**PROBLEM TO SOLVE:** Write out every line below that includes the word "will".

**DATA FOR THIS EXERCISE:**
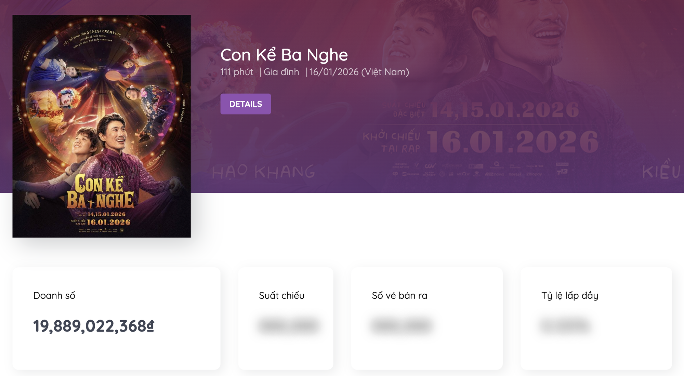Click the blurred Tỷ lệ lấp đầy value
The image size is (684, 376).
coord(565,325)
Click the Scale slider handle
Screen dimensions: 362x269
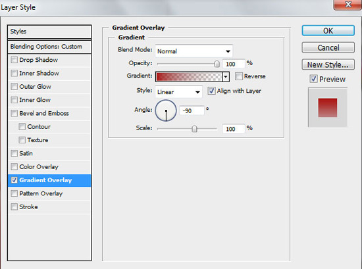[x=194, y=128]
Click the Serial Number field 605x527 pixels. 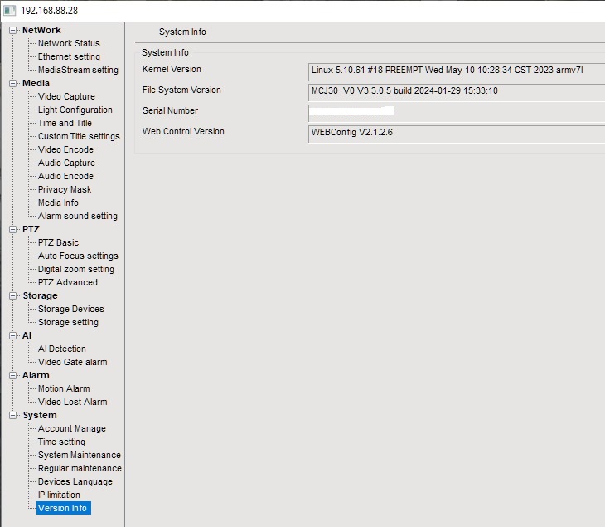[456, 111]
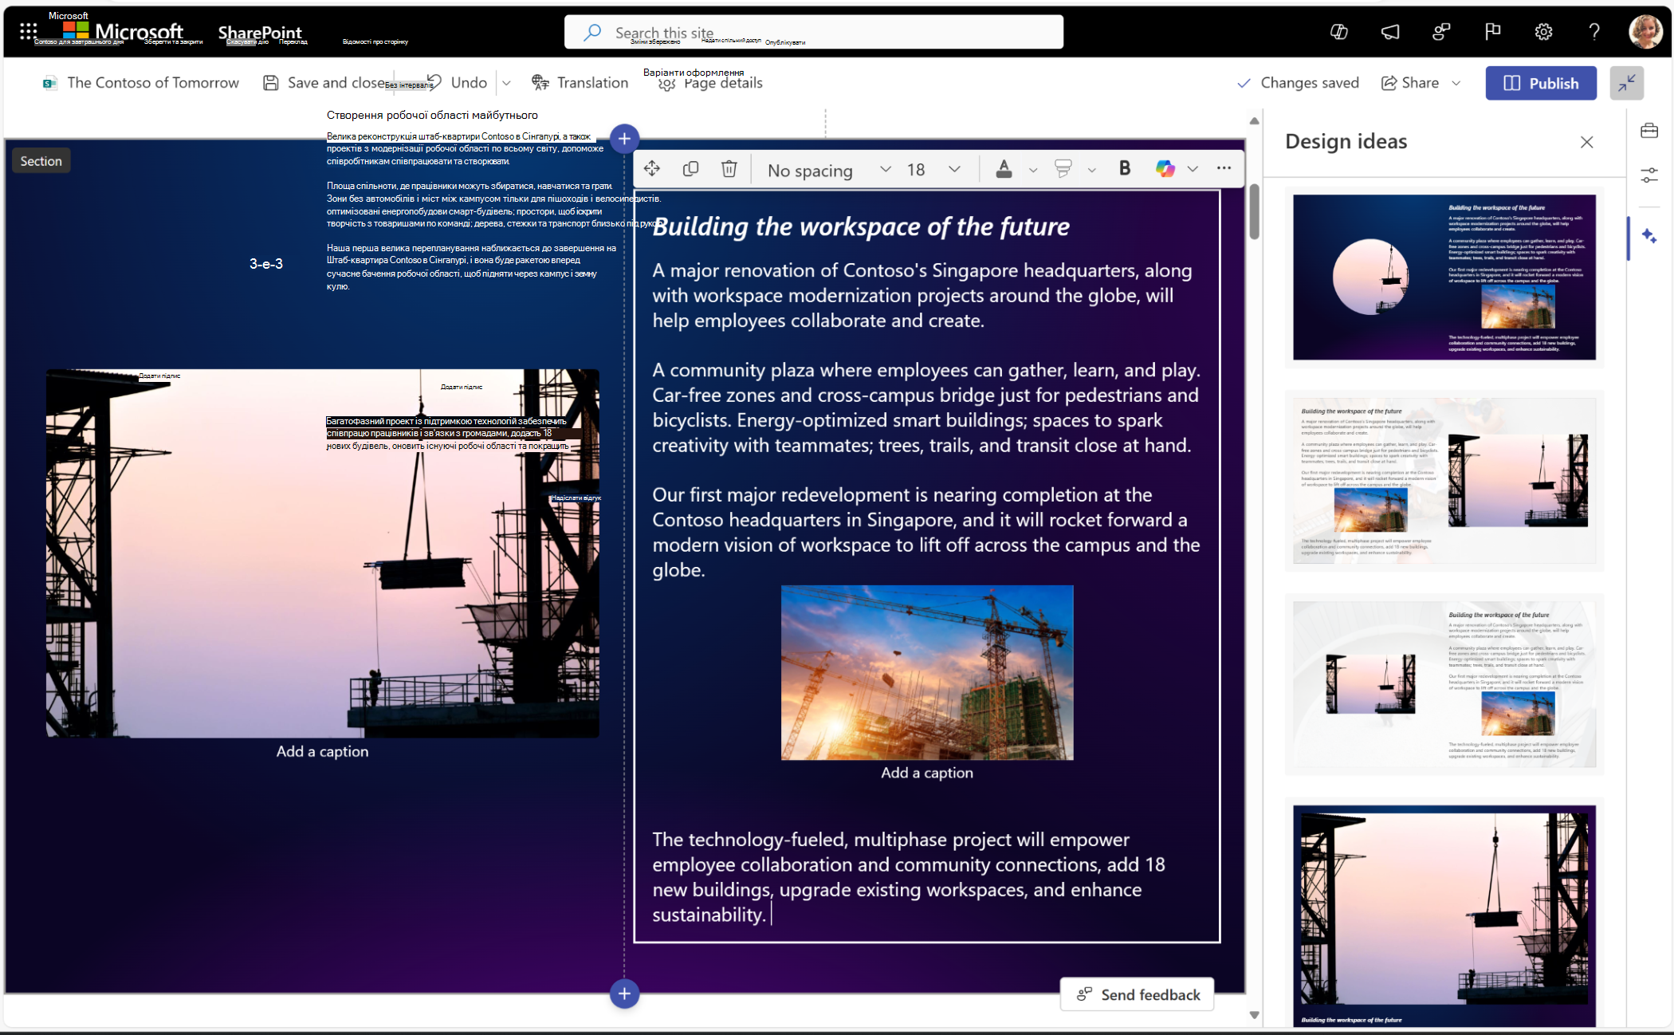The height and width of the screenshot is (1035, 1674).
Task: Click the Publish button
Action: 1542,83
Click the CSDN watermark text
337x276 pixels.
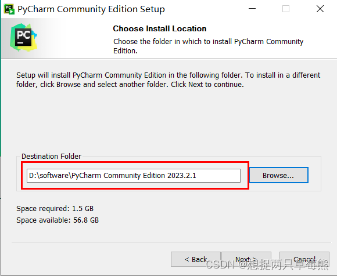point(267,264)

==

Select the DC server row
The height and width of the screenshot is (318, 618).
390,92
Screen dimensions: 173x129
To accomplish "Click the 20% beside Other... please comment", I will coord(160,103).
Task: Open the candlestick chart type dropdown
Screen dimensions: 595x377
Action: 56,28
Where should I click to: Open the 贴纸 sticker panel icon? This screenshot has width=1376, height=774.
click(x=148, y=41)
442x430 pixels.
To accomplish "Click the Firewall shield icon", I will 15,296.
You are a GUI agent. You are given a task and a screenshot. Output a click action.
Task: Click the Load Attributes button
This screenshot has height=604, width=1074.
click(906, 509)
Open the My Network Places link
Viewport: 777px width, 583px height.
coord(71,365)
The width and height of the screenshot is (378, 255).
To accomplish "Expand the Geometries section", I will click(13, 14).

* * *

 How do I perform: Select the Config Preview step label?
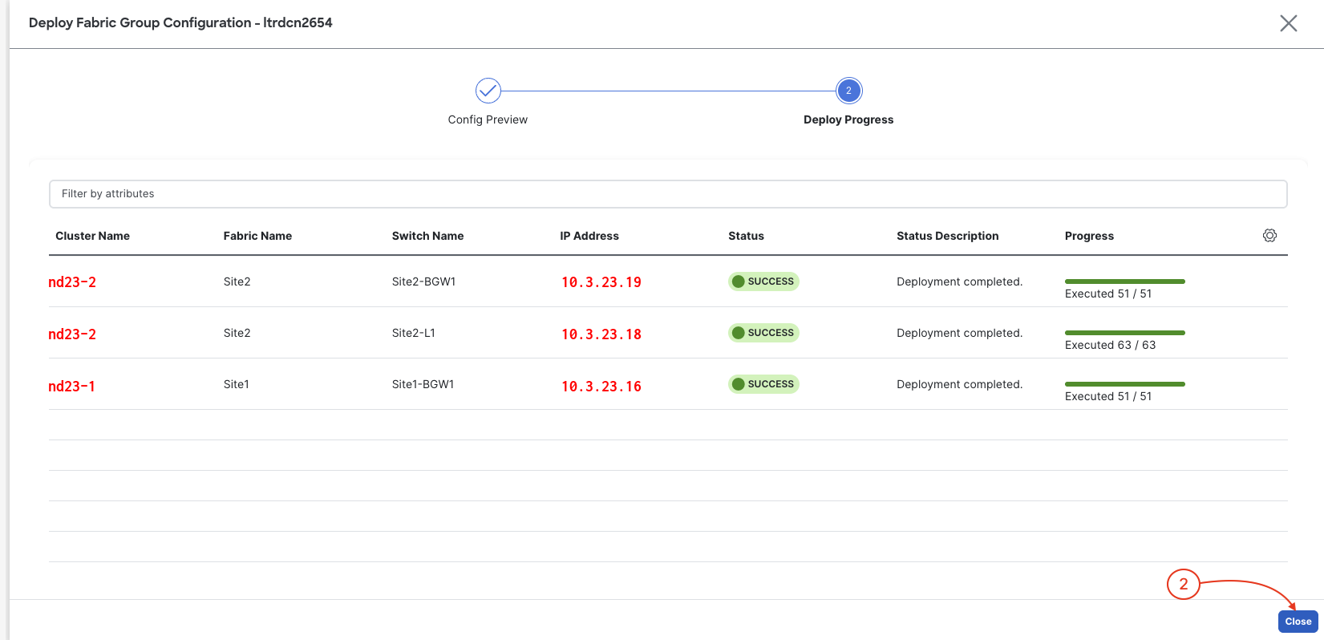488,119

**YOUR SOLUTION:**
To accomplish "Click the 20% beside Other... please comment", I will coord(160,103).
To accomplish "Click the Firewall shield icon", I will 15,296.
To accomplish "Expand the Geometries section", I will click(13, 14).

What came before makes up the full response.